▶ [WHAT YOU SHOULD DO]: Could you copy out all the lines in the material below where the word "vertical" occurs?

▶ [RECORDS FOR THIS EXERCISE]:
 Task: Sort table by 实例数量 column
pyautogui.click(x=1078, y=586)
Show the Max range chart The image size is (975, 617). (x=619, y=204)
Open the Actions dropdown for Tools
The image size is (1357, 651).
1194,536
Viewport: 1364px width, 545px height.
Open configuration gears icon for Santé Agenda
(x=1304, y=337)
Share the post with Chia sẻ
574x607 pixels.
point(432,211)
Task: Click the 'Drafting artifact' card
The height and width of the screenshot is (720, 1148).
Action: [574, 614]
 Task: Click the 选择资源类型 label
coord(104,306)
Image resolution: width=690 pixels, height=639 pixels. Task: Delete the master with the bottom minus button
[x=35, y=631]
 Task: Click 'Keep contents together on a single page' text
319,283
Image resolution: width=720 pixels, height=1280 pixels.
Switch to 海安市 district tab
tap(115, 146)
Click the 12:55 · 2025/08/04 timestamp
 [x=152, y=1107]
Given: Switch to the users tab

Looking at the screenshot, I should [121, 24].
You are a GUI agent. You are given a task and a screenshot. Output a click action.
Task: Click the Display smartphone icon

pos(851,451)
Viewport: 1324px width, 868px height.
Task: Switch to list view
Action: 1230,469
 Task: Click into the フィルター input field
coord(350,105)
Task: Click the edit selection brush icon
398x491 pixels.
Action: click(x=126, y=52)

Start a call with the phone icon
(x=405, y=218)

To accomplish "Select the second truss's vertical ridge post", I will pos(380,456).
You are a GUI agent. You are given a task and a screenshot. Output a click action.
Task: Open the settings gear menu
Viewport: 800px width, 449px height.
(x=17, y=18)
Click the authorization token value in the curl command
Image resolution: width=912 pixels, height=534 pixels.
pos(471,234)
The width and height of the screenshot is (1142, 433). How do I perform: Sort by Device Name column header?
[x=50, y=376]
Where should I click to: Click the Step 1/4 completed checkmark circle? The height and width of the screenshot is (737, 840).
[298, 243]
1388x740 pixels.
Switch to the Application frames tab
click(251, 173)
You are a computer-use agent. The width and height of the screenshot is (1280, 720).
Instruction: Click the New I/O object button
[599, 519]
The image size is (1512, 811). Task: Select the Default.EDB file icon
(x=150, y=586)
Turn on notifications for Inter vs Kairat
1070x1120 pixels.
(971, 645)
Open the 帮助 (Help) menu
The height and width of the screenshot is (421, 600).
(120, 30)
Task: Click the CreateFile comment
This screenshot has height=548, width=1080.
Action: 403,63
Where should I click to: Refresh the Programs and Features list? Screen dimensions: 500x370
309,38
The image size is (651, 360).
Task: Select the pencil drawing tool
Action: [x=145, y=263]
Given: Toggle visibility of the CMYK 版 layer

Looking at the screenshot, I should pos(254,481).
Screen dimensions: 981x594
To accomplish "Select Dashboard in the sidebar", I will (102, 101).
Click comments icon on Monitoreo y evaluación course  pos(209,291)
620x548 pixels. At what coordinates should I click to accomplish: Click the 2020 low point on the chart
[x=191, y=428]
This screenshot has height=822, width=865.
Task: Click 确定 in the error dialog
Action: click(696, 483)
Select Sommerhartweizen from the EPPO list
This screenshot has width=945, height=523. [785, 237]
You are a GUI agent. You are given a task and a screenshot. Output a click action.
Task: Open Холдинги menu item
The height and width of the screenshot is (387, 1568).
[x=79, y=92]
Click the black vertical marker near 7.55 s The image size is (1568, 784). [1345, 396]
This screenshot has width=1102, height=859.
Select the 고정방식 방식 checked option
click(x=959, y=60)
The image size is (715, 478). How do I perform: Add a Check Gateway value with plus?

▶ [SOLUTION FOR THIS TASK]:
To accomplish "Select the second truss's vertical ridge post", I will pos(380,456).
Click the black vertical marker near 7.55 s The image size is (1568, 784). [1345, 396]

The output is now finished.